Berlino Dopo aver assistito, nell’arco di dodici anni, alla fuga di due milioni e mezzo di cittadini dal «paradiso comunista» di Berlino Est, nel 1961 «i sovietici decisero di costruire un muro lungo 155 km. La decisione provocò indignazione e paura. Ma il secondo sentimento era alquanto esagerato. La costruzione del muro dimostrò che l’Unione Sovietica preferiva l’isolamento a un’emorragia demografica che avrebbe messo in discussione l’esistenza del suo satellite tedesco. Il suo gesto sembrò bellicoso e minaccioso, ma ebbe l’effetto di congelare gli equilibri politici e militari in Europa centrale. La situazione europea fu più stabile, dopo il muro, di quanto fosse stata prima della sua costruzione».
Missili «Il 26 maggio 1972 venne concluso l’accordo forse più importante della Guerra fredda: quello con cui gli Stati Uniti e l’Unione Sovietica si impegnavano a limitare la costruzione di basi antimissilistiche. Ciascuna delle due maggiori potenze accettava, implicitamente, di non aspirare all’invulnerabilità, di lasciare scoperta una parte del proprio territorio nazionale, di non impedire che un secondo colpo dell’avversario restituisse il danno inflitto dall’altro con un primo colpo».
Vietnam «Anche nella guerra del Vietnam, come in quella di Corea, vi furono equivoci e malintesi. All’inizio, mentre i francesi combattevano contro le milizie comuniste dei vietcong, gli americani (…) si limitarono a qualche insufficiente sostegno logistico. Ma non appena compresero, dopo la sconfitta francese a Dien Bien Phu, che il Vietnam indipendente non avrebbe avuto la fibra morale e civile per battersi con successo contro le formazioni comuniste del Nord, scivolarono, un passo alla volta, nel conflitto. Il presidente Eisenhower, dopo la sconfitta francese, aveva detto, nel corso di una conferenza stampa: «Esiste una fila composta da pezzi del domino; ne buttate giù uno e prima o dopo cadrà anche l’ultimo». Da quel momento, la “teoria del domino” ispirò la politica estera americana in Asia».
America «L’attacco terroristico alle Torri gemelle non fu soltanto il più clamoroso, spettacolare e sanguinoso atto terroristico trasmesso in diretta sugli schermi della televisione globale.
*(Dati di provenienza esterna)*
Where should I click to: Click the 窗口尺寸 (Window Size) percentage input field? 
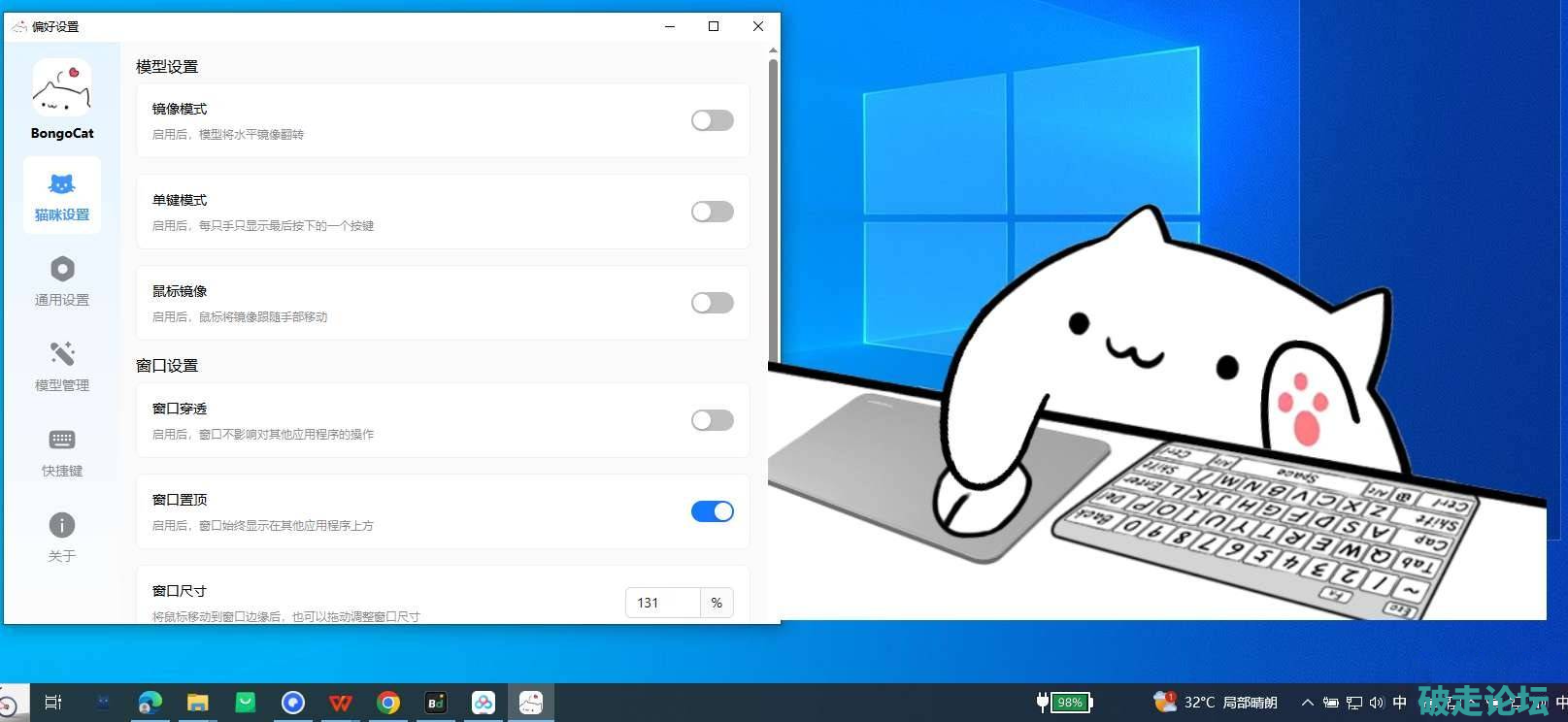662,603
Fu per gli americani la dimostrazione che il loro Paese, dopo la fine della Guerra fredda, era paradossalmente più vulnerabile di quanto fosse stato in passato».
Unione Sovietica «L’Unione Sovietica non fu sconfitta dagli Stati Uniti. Fu sconfitta dalle riforme di Gorbaciov. (…) Il colpo di Stato dell’agosto del 1991 fallì, ma dimostrò che il partito di Lenin era diventato ormai un impedimento per qualsiasi riforma il Paese avesse cercato di realizzare negli anni successivi. Il merito di Boris Eltsin fu quello di comprendere che il primo passo da compiere, sulla strada dei mutamenti, era la sua eliminazione, e fu questa la ragione per cui costrinse Gorba?ëv ad accettarne la dissoluzione il 29 agosto 1991».
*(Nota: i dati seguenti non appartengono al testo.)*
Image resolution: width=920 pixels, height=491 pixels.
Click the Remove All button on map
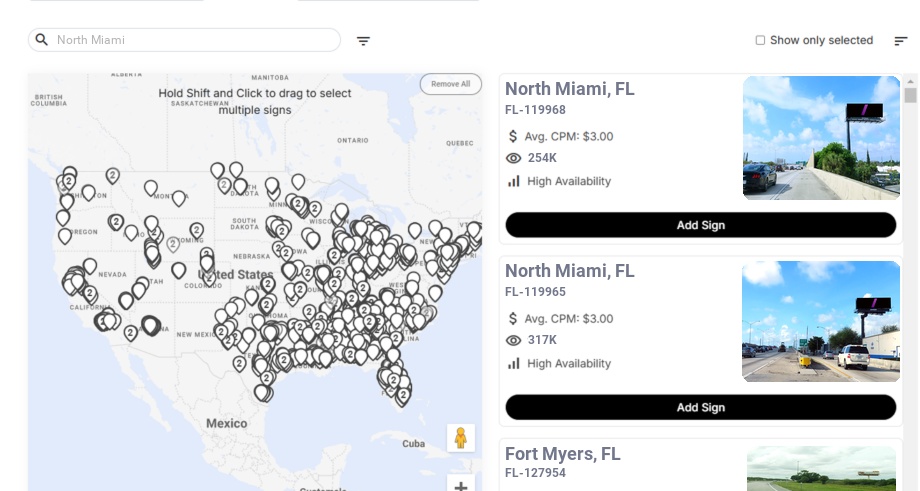click(x=451, y=84)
Europa «Finché sarà un sodalizio in cui ogni socio agisce soltanto quando è direttamente coinvolto, l’Europa dirà al mondo, implicitamente, che gli interessi di un Paese non sono necessariamente quelli di tutti. E continuerà a essere una mezza potenza, incapace di valorizzare le virtù e le risorse di cui dispone. Sarà l’Italia del Rinascimento, grande tesoro di talenti e splendori, ma troppo divisa per essere rispettata e temuta».